Disinformation and Defamation: Alex Jones and the Sandy Hook Massacre

Introduction

On the morning of December 14, 2012, 20 year-old Adam Lanza used a .22-calibre rifle to shoot and kill his mother while she was sleeping. He then drove his mother’s car five miles to Sandy Hook Elementary School in Newtown, Connecticut.

Lanza entered two first-grade classrooms and used a semiautomatic Bushmaster AR-15 assault rifle to murder twenty children ages six and seven years old, and six women who worked at the school. Lanza then killed himself with one of two handguns he brought with him. The Newtown massacre became one of the deadliest school shootings in American history.

The Sandy Hook massacre, along with a string of other mass shootings, brought further attention to the national debate over government regulation of firearms. Congress, under the Obama administration, failed to renew the lapsed legislation that it passed in 1994 to ban semiautomatic assault rifles and large-capacity magazines, and also failed to pass background-check legislation.

The Seeds of Disinformation

Meanwhile, conspiracy theorist Alex Jones used his media platforms, Infowars and PrisonPlanet.com, to spread falsehood over a four-year period to his 2.7 million monthly viewers and 2.3 million YouTube subscribers. After the massacre, court records show, his platform generated $10 million annually, leading Infowars to be valued at $68 million. 
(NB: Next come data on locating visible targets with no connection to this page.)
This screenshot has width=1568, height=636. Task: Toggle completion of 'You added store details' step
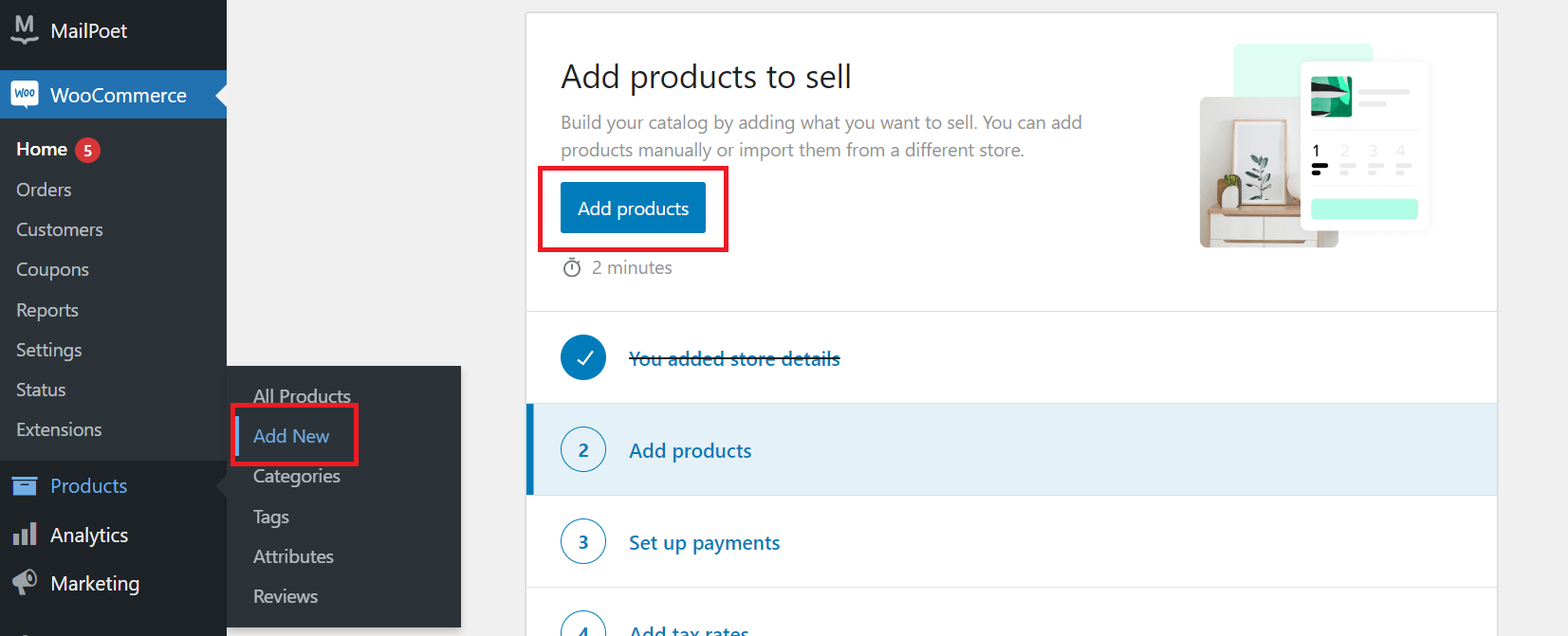[x=734, y=358]
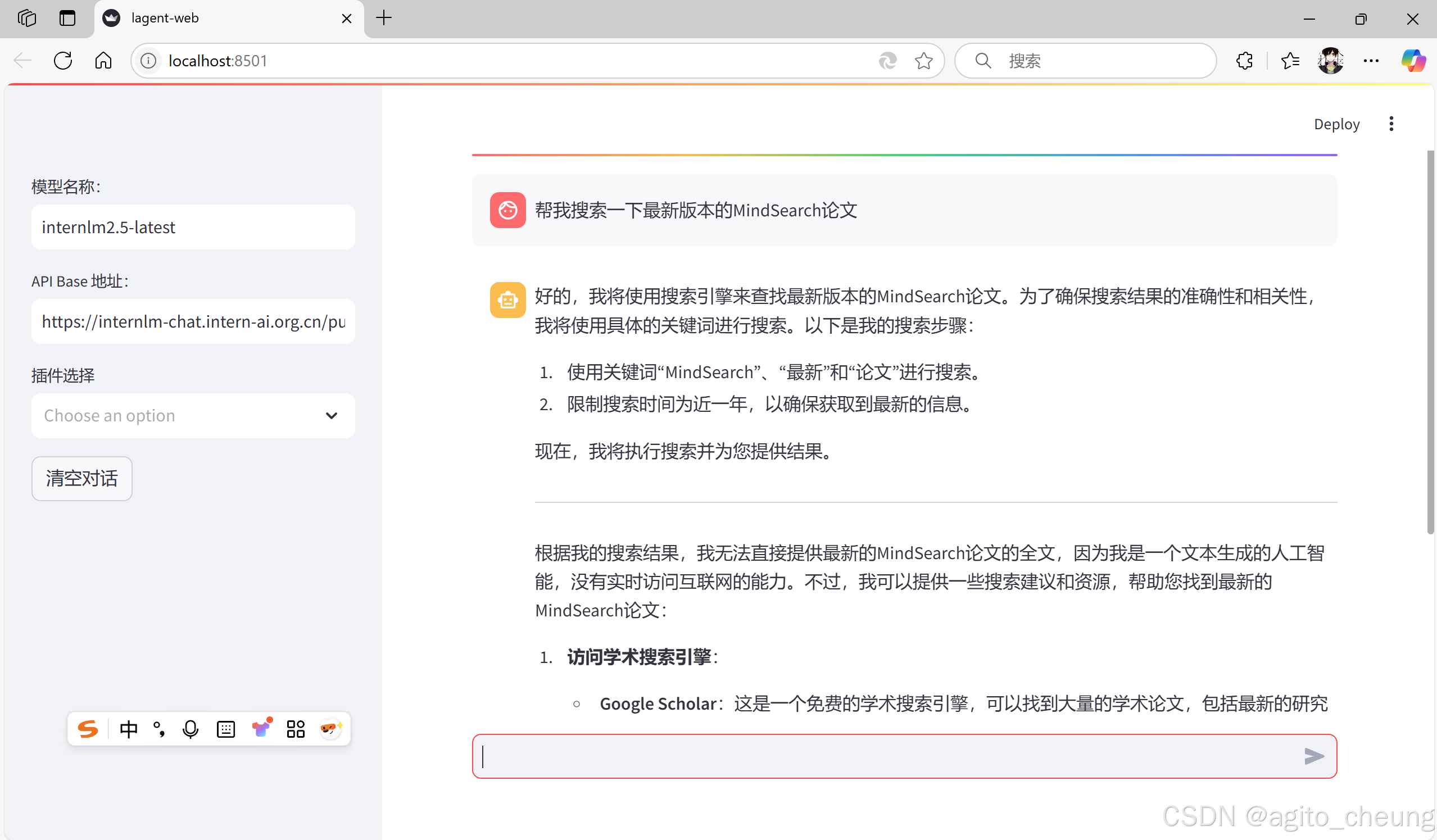
Task: Toggle Chinese/English mode on the IME bar
Action: (x=129, y=729)
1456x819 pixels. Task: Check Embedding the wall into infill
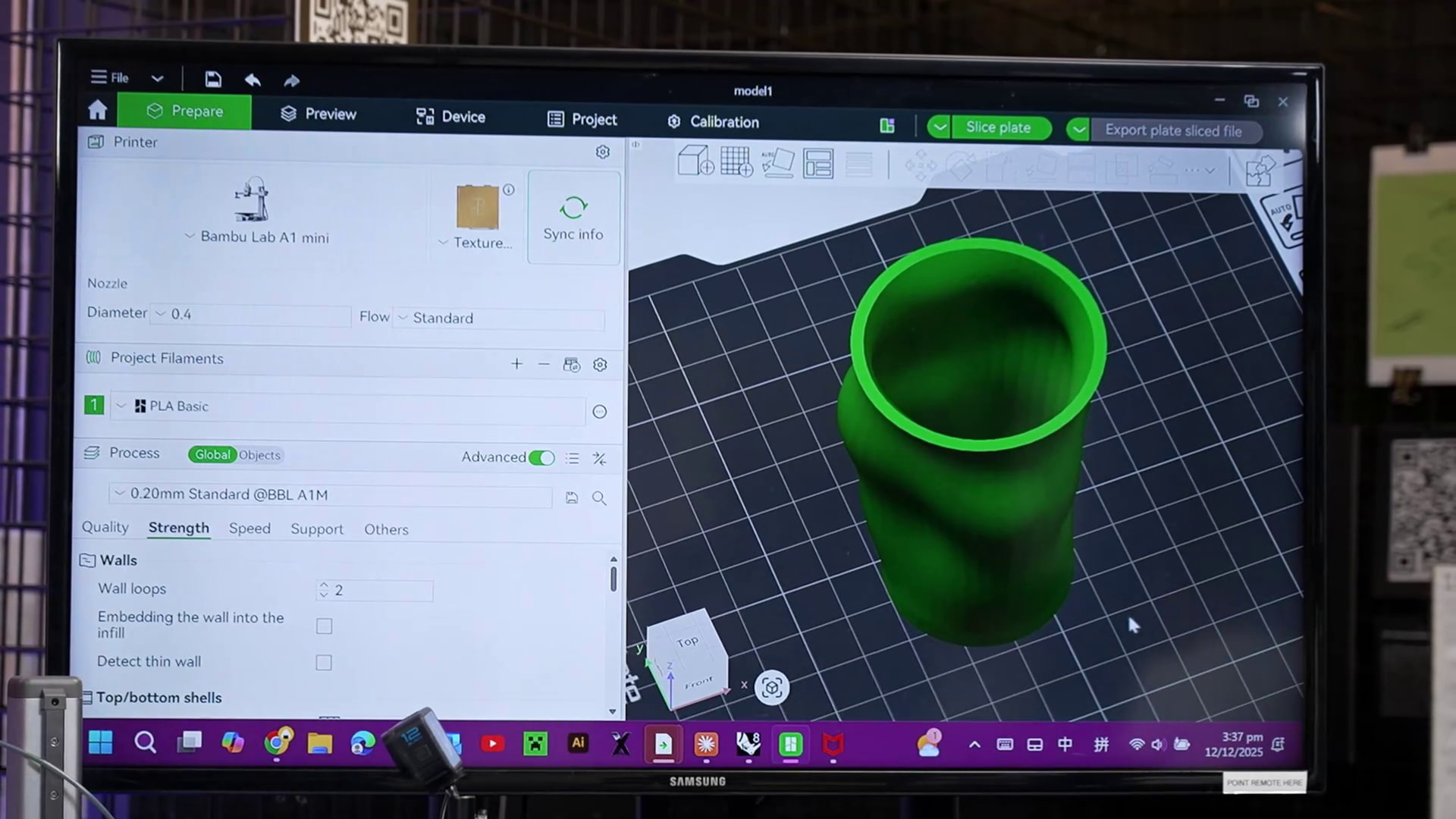(x=324, y=626)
Jones’s followers, motivated by his repeated claims for viewers to “take action,” harassed and threatened the families of the victims. One such follower, Wolfgang Halbig, hounded and threatened the parents of the victims. Together, these false claims and acts of harassment were submitted as the evidence of harm needed to claim defamation. As a result of these false claims and the harm the grieving families experienced, Alex Jones and Infowars have been the subject of multiple defamation lawsuits.

Four primary First Amendment questions arise from these lawsuits:
1. Are the parents to be legally considered "public or private figures"?
2. What is required for the parents to prove an "intentional or reckless falsehood"?
3. Could Jones prevail when using the First Amendment "opinion" defense?
4. Could Jones successfully use the First Amendment defense of "rhetorical hyperbole"?

Glossary

  • Defamation is the use of false and malicious expression to injure a person’s character or reputation. This includes in either in written (libel) or verbal (slander) expressions. See New York Times v. Sullivan, 376 U.S. 254 (1964); Gertz v. Robert Welch, 418 U.S. 323 (1974).
  • Disinformation is an expressed misrepresentation of facts. Similar to propaganda, misinformation can be targeted toward a particular audience with the intent to influence their thinking on a particular issue.
  • Libel is a written defamation of a person’s reputation or character as a result of a published false statement.
  • Slander is a verbal form of defamation when speaking malicious and false words regarding another’s character or reputation.
  • Rhetorical Hyperbole is a form of protected speech under the First Amendment. See Watts v. United States, 394 U.S. 705 (1969); Letter Carriers v. Austin, 418 U.S. 264 (1974); and Clifford v. Trump 339 F. Supp. 3d 915 (2018).